**THE TASK:** Check every line of the data for the word "will", and copy those that have it.

[Collected data entries]
────
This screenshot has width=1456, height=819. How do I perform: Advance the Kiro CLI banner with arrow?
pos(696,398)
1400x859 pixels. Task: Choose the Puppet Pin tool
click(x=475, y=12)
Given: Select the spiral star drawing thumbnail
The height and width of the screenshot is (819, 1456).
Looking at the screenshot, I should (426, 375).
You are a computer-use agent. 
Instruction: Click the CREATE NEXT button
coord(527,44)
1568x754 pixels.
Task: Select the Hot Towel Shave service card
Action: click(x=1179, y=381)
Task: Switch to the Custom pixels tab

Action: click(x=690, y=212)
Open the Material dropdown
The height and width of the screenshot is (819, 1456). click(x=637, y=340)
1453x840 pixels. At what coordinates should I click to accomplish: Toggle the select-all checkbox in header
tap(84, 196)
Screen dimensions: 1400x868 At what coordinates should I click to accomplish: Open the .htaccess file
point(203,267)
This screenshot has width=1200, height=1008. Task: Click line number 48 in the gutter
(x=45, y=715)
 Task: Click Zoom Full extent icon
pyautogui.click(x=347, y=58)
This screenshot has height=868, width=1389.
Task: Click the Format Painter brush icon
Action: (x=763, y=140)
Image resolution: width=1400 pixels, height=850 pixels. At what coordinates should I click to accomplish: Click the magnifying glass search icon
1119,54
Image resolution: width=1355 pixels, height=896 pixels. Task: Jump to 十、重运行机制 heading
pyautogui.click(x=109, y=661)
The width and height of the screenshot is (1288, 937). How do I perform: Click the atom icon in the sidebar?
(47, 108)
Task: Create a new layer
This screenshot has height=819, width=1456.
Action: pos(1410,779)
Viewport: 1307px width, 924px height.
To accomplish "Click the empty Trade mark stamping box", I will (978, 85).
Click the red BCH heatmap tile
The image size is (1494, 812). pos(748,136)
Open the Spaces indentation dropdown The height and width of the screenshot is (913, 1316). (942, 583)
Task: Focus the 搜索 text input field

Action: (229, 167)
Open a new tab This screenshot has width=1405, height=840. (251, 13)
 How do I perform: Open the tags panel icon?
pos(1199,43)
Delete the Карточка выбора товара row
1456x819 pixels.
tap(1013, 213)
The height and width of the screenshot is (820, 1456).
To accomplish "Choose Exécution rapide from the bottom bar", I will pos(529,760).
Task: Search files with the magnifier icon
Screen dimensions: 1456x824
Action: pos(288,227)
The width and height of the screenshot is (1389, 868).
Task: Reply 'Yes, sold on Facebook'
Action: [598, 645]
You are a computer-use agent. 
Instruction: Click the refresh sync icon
────
**WRITTEN ANSWER:**
To accomplish "Click the empty Trade mark stamping box", I will (978, 85).
To accomplish "Choose Exécution rapide from the bottom bar", I will pos(529,760).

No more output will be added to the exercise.